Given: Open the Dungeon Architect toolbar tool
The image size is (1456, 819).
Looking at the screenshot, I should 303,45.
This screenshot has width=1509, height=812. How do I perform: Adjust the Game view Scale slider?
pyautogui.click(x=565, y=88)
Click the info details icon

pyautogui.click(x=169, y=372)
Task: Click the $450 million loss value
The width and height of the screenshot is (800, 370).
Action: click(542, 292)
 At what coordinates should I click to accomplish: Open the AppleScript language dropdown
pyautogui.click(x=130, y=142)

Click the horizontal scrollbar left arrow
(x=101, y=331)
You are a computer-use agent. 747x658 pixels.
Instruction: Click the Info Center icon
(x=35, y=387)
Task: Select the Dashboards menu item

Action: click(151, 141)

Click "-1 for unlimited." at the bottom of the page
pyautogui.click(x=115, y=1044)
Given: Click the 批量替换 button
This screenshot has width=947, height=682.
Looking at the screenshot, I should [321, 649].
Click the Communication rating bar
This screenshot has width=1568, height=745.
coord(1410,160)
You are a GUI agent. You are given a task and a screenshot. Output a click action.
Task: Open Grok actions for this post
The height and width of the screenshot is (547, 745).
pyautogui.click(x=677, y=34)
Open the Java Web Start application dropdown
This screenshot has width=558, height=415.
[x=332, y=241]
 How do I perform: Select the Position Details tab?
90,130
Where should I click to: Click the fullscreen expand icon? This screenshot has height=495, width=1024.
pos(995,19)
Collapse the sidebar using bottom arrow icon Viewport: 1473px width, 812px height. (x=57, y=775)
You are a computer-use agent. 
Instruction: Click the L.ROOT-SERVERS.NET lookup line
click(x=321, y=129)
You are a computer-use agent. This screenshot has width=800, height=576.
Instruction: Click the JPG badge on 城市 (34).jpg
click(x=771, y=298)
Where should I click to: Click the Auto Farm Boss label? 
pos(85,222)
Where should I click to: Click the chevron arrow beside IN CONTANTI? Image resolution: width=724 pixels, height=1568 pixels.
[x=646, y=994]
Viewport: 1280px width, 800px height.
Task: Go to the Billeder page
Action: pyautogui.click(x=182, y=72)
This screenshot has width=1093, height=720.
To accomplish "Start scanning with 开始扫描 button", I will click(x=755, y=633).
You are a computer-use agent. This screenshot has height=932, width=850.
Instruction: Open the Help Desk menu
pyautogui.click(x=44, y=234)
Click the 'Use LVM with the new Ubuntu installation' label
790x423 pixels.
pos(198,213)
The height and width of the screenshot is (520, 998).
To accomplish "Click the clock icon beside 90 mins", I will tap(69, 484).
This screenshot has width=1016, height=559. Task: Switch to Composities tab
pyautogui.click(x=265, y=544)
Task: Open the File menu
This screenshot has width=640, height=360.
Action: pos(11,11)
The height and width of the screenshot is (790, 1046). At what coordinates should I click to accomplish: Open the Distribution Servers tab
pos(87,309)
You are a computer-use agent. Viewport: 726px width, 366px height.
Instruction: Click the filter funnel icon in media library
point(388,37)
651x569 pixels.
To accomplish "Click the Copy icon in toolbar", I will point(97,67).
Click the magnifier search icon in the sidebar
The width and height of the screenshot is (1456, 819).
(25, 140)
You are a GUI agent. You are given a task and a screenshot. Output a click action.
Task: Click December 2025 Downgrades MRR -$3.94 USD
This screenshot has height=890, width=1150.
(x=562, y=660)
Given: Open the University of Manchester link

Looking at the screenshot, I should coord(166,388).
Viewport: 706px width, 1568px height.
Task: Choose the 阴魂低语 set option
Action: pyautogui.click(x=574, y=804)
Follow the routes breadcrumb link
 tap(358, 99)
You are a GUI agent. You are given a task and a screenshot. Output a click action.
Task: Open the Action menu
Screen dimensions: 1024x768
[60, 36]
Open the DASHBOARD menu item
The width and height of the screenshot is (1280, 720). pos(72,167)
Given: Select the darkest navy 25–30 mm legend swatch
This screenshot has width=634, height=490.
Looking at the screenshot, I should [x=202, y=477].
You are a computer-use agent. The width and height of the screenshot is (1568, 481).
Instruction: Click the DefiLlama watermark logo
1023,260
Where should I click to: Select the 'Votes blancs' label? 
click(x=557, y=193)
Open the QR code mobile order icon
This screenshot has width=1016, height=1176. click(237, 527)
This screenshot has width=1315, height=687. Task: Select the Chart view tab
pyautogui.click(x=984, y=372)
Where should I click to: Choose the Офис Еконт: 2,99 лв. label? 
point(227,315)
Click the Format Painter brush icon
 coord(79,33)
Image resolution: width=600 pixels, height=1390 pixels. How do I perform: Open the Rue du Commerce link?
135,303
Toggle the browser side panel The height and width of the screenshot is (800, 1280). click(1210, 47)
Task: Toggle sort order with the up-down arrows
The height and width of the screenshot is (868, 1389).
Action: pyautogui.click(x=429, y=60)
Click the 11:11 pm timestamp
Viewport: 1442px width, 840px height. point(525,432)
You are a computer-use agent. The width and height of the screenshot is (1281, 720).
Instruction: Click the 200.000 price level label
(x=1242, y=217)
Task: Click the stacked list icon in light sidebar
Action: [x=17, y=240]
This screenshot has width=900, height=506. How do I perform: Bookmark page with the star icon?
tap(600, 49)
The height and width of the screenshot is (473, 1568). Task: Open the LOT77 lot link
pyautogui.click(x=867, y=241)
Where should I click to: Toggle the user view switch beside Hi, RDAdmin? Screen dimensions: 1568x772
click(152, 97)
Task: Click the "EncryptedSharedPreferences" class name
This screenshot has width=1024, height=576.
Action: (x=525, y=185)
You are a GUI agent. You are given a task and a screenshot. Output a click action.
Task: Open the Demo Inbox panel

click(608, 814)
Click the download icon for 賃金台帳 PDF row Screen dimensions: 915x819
┄┄┄┄┄┄┄┄┄┄
> PROBLEM DESCRIPTION
The complete listing, from first line to last, should be copied verbatim.

> SOLVED PROBLEM
Given: Open the Dungeon Architect toolbar tool
The image size is (1456, 819).
Looking at the screenshot, I should 303,45.
This screenshot has width=1509, height=812. How do I perform: Adjust the Game view Scale slider?
pyautogui.click(x=565, y=88)
Click the info details icon

pyautogui.click(x=169, y=372)
Task: Click the $450 million loss value
The width and height of the screenshot is (800, 370).
Action: click(542, 292)
 At what coordinates should I click to accomplish: Open the AppleScript language dropdown
pyautogui.click(x=130, y=142)

Click the horizontal scrollbar left arrow
(x=101, y=331)
You are a computer-use agent. 747x658 pixels.
Instruction: Click the Info Center icon
(x=35, y=387)
Task: Select the Dashboards menu item

Action: click(151, 141)

Click "-1 for unlimited." at the bottom of the page
pyautogui.click(x=115, y=1044)
Given: Click the 批量替换 button
This screenshot has width=947, height=682.
Looking at the screenshot, I should [321, 649].
Click the Communication rating bar
This screenshot has width=1568, height=745.
coord(1410,160)
You are a GUI agent. You are given a task and a screenshot. Output a click action.
Task: Open Grok actions for this post
The height and width of the screenshot is (547, 745).
pyautogui.click(x=677, y=34)
Open the Java Web Start application dropdown
This screenshot has width=558, height=415.
[x=332, y=241]
 How do I perform: Select the Position Details tab?
90,130
Where should I click to: Click the fullscreen expand icon? This screenshot has height=495, width=1024.
pos(995,19)
Collapse the sidebar using bottom arrow icon Viewport: 1473px width, 812px height. (x=57, y=775)
You are a computer-use agent. 
Instruction: Click the L.ROOT-SERVERS.NET lookup line
click(x=321, y=129)
You are a computer-use agent. This screenshot has width=800, height=576.
Instruction: Click the JPG badge on 城市 (34).jpg
click(x=771, y=298)
Where should I click to: Click the Auto Farm Boss label? 
pos(85,222)
Where should I click to: Click the chevron arrow beside IN CONTANTI? Image resolution: width=724 pixels, height=1568 pixels.
[x=646, y=994]
Viewport: 1280px width, 800px height.
Task: Go to the Billeder page
Action: pyautogui.click(x=182, y=72)
This screenshot has width=1093, height=720.
To accomplish "Start scanning with 开始扫描 button", I will click(x=755, y=633).
You are a computer-use agent. This screenshot has height=932, width=850.
Instruction: Open the Help Desk menu
pyautogui.click(x=44, y=234)
Click the 'Use LVM with the new Ubuntu installation' label
790x423 pixels.
pos(198,213)
The height and width of the screenshot is (520, 998).
To accomplish "Click the clock icon beside 90 mins", I will tap(69, 484).
This screenshot has width=1016, height=559. Task: Switch to Composities tab
pyautogui.click(x=265, y=544)
Task: Open the File menu
This screenshot has width=640, height=360.
Action: pos(11,11)
The height and width of the screenshot is (790, 1046). At what coordinates should I click to accomplish: Open the Distribution Servers tab
pos(87,309)
You are a computer-use agent. Viewport: 726px width, 366px height.
Instruction: Click the filter funnel icon in media library
point(388,37)
651x569 pixels.
To accomplish "Click the Copy icon in toolbar", I will point(97,67).
Click the magnifier search icon in the sidebar
The width and height of the screenshot is (1456, 819).
(25, 140)
You are a GUI agent. You are given a task and a screenshot. Output a click action.
Task: Click December 2025 Downgrades MRR -$3.94 USD
This screenshot has height=890, width=1150.
(x=562, y=660)
Given: Open the University of Manchester link

Looking at the screenshot, I should coord(166,388).
Viewport: 706px width, 1568px height.
Task: Choose the 阴魂低语 set option
Action: pyautogui.click(x=574, y=804)
Follow the routes breadcrumb link
 tap(358, 99)
You are a GUI agent. You are given a task and a screenshot. Output a click action.
Task: Open the Action menu
Screen dimensions: 1024x768
[60, 36]
Open the DASHBOARD menu item
The width and height of the screenshot is (1280, 720). pos(72,167)
Given: Select the darkest navy 25–30 mm legend swatch
This screenshot has width=634, height=490.
Looking at the screenshot, I should [x=202, y=477].
You are a computer-use agent. The width and height of the screenshot is (1568, 481).
Instruction: Click the DefiLlama watermark logo
1023,260
Where should I click to: Select the 'Votes blancs' label? 
click(x=557, y=193)
Open the QR code mobile order icon
This screenshot has width=1016, height=1176. click(237, 527)
This screenshot has width=1315, height=687. Task: Select the Chart view tab
pyautogui.click(x=984, y=372)
Where should I click to: Choose the Офис Еконт: 2,99 лв. label? 
point(227,315)
Click the Format Painter brush icon
 coord(79,33)
Image resolution: width=600 pixels, height=1390 pixels. How do I perform: Open the Rue du Commerce link?
135,303
Toggle the browser side panel The height and width of the screenshot is (800, 1280). click(1210, 47)
Task: Toggle sort order with the up-down arrows
The height and width of the screenshot is (868, 1389).
Action: pyautogui.click(x=429, y=60)
Click the 11:11 pm timestamp
Viewport: 1442px width, 840px height. point(525,432)
You are a computer-use agent. The width and height of the screenshot is (1281, 720).
Instruction: Click the 200.000 price level label
(x=1242, y=217)
Task: Click the stacked list icon in light sidebar
Action: [x=17, y=240]
This screenshot has width=900, height=506. How do I perform: Bookmark page with the star icon?
tap(600, 49)
The height and width of the screenshot is (473, 1568). Task: Open the LOT77 lot link
pyautogui.click(x=867, y=241)
Where should I click to: Toggle the user view switch beside Hi, RDAdmin? Screen dimensions: 1568x772
click(152, 97)
Task: Click the "EncryptedSharedPreferences" class name
This screenshot has width=1024, height=576.
Action: (x=525, y=185)
You are a GUI agent. You are given a task and a screenshot. Output a click action.
Task: Open the Demo Inbox panel

click(608, 814)
Click the download icon for 賃金台帳 PDF row Screen dimensions: 915x819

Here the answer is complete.